The cases in the first episode also include a young mother of two whose headache turns out to be caused by a brain tumor, a fellow who needs his junk drained after a Cialis leaves him with a 12-hour erection (product placement!), and a man who returns home to his bride after a bachelor party in Las Vegas covered with reddish spots and is mightily relieved to learn that he has the measles. (Learning that he may have skipped vaccination as a child because he was raised a Christian Scientist, someone asks, “Is that like Tom Cruise?”) There’s also a staffer who has to have his eyes tended to after someone with a history of HIV and Hepatitis C projectile-vomits in the general vicinity of his face. (When this poor bastard is receiving treatment and a doctor with a sour look on his face strolls in and says, “Who gets vomit in their eye!?” you know you’re with family.)

Then there’s the guy who checks in with food poisoning and feels just good enough to hit on his nurse: “Since my heart rate is a little elevated, maybe a less-attractive nurse would be in order.” She says something about not dating patients, but she also smiles and murmurs, “I like that one, actually.” The dude shows up a couple of weeks later with flowers and a dinner invitation, and he also has the presence of mind to ask her out on camera.

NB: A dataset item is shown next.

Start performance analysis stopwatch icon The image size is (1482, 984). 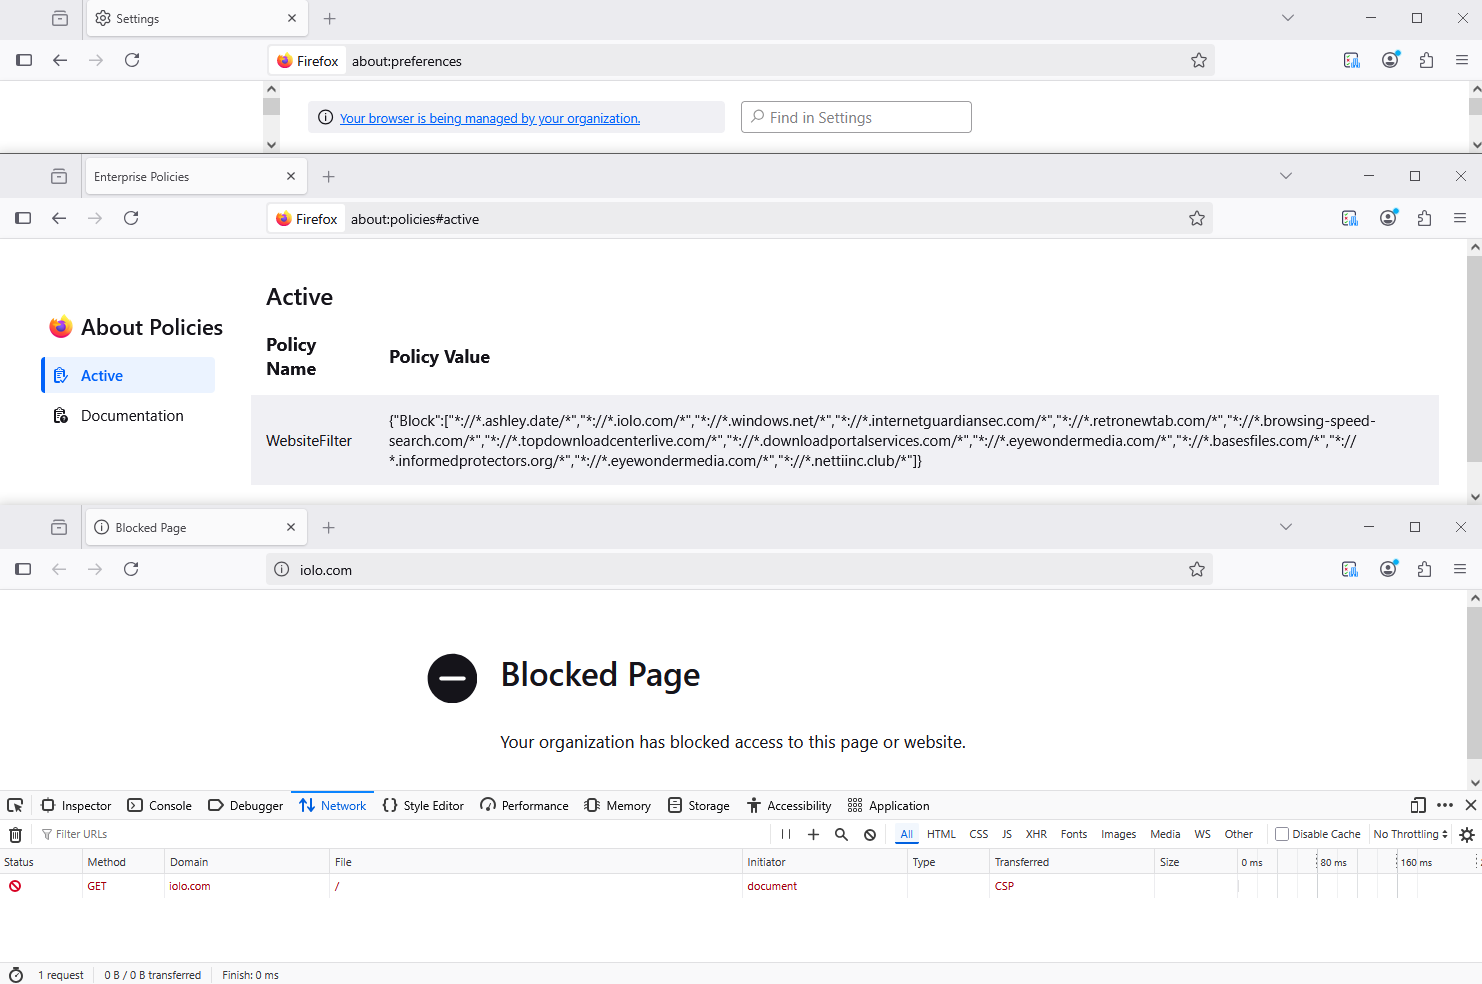tap(16, 975)
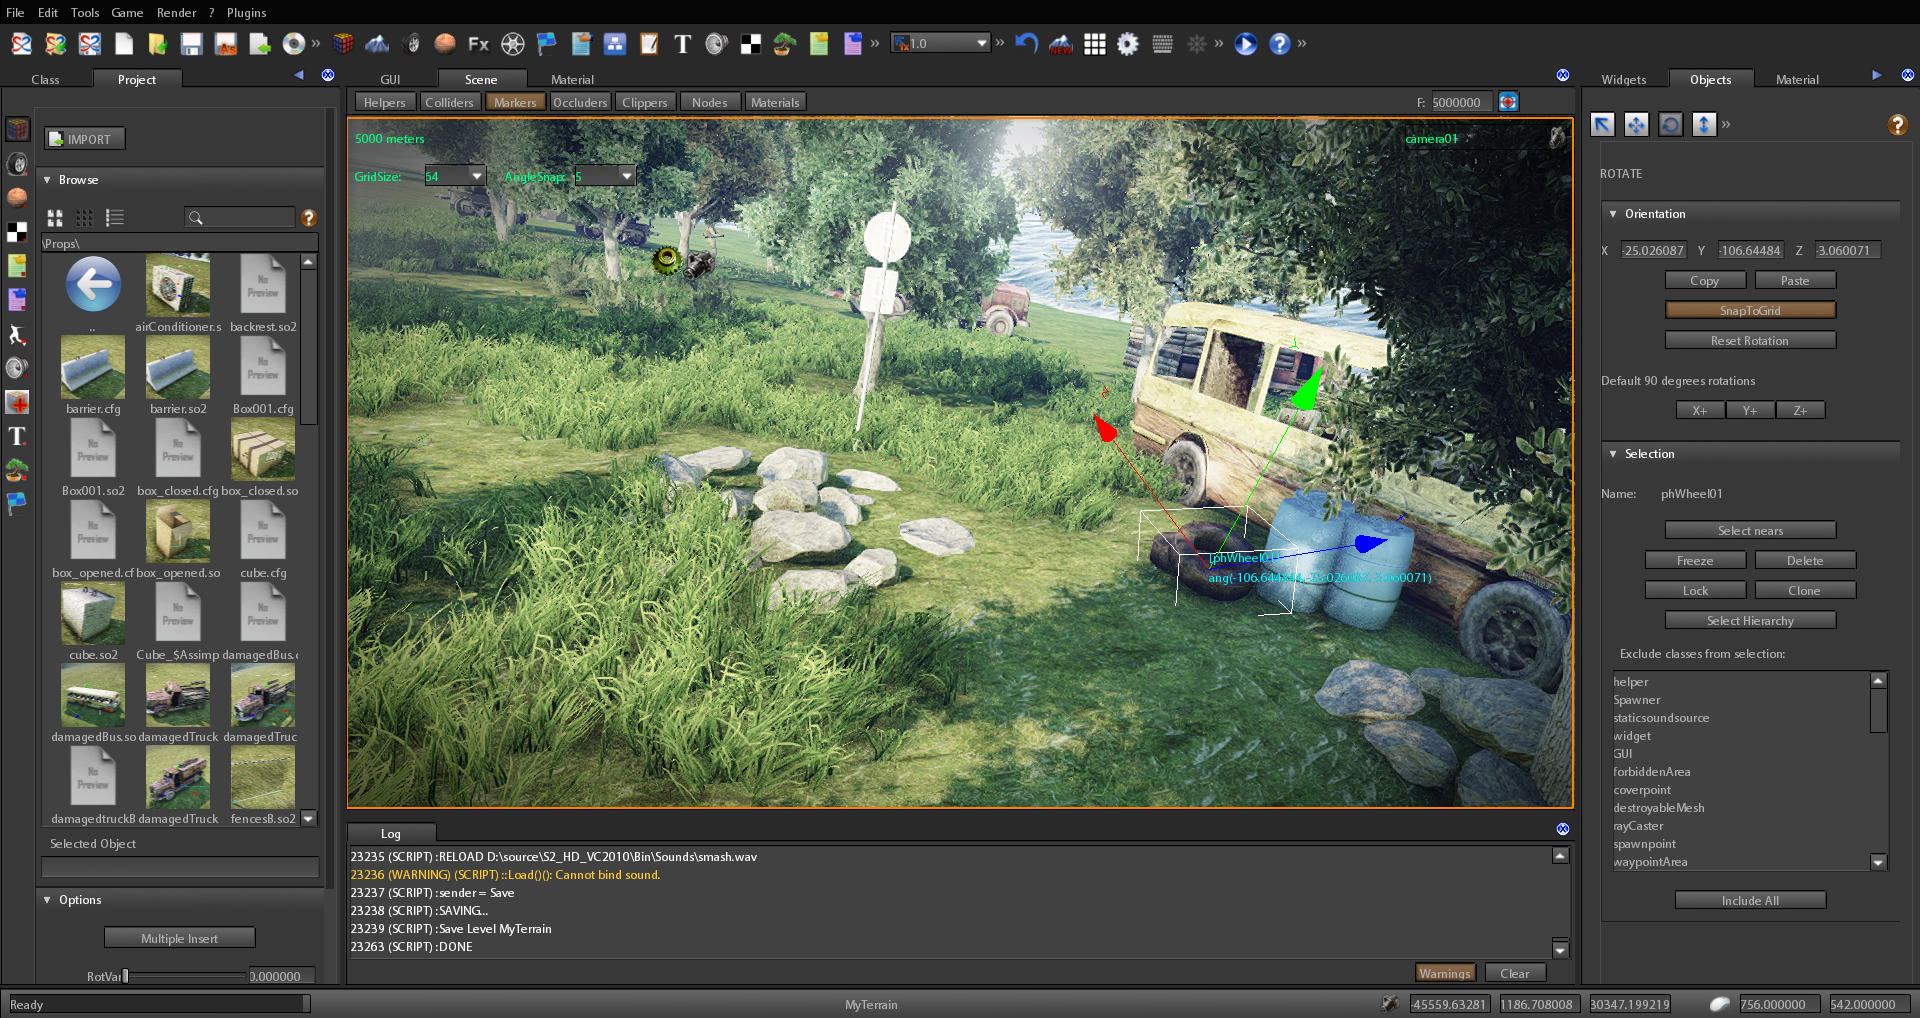Click the Fx effects icon in the toolbar
The image size is (1920, 1018).
coord(478,44)
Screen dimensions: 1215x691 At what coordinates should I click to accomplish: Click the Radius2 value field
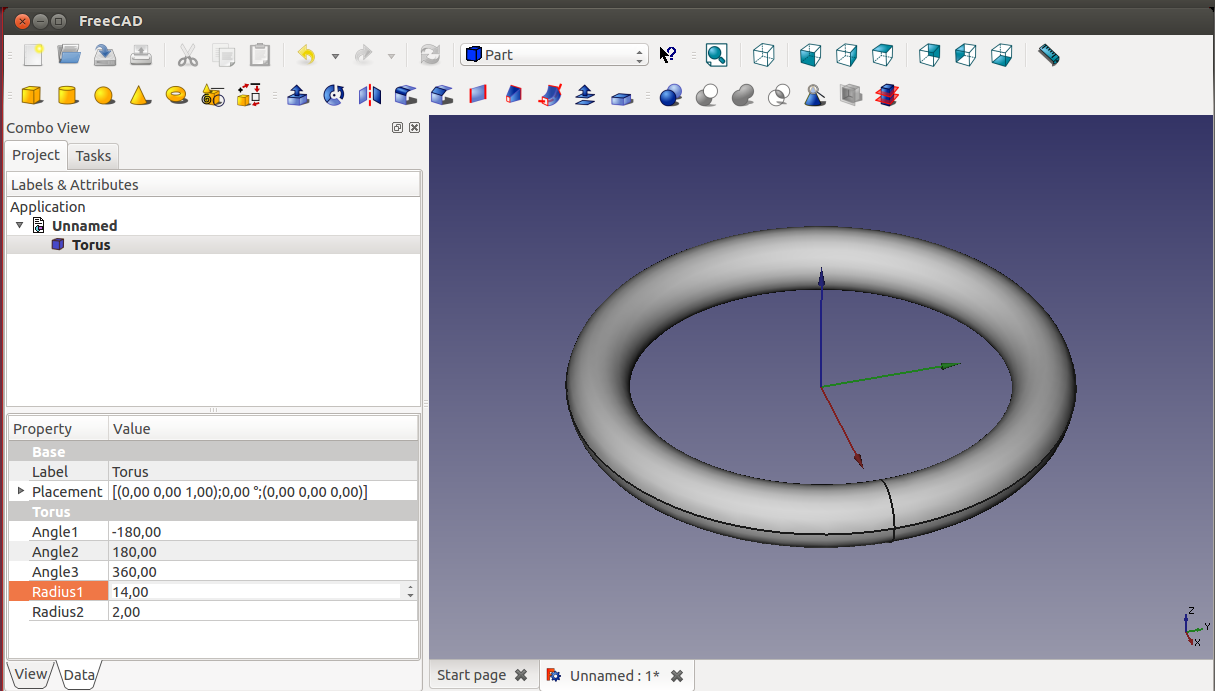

Whether he borrowed the crew filming the show or brought his own isn’t made clear. A single guy in New York has got to use whatever advantage he can grab.

Stray observations:

  • I’ve been hearing the name “Dr. Oz” for years, but this is the first time I’ve ever actually watched him in action. I liked him fine, once I got past the surprise of learning that “Oz” isn’t his first name. 
  • The doctor who helps the guy with the erection that needs bleeding looks just a little too much like Andy Dick for anyone’s ideal candidate for the person you’d want helping you with that. On the other hand, the nurse who hears a familiar splashy sound and, without missing a beat, smiles at the camera and says, “That’s vomit!” looks exactly as much like Ellie Kemper as you would want from anyone you had to hear that from.